## TASK TO CARRY OUT
How many lines of the items below contain the word "icon"? Case counts, and the reply should be the number alone.

## MATERIAL TO PROCESS
══════════

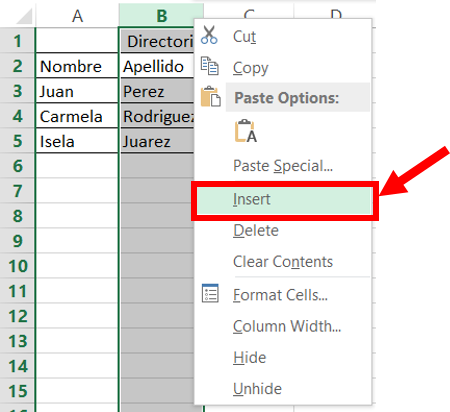Screen dimensions: 450x412
Task: Choose the Keep Text Only paste icon
Action: tap(246, 131)
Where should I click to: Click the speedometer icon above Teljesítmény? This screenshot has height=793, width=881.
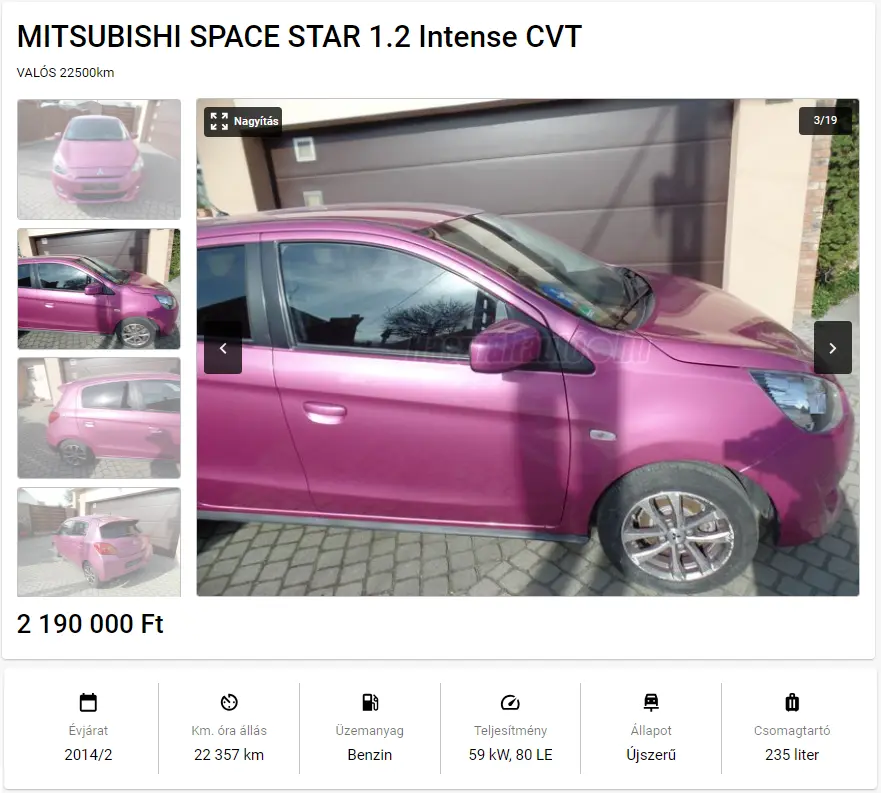pos(510,703)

══════════

## CORRECT RESULT
2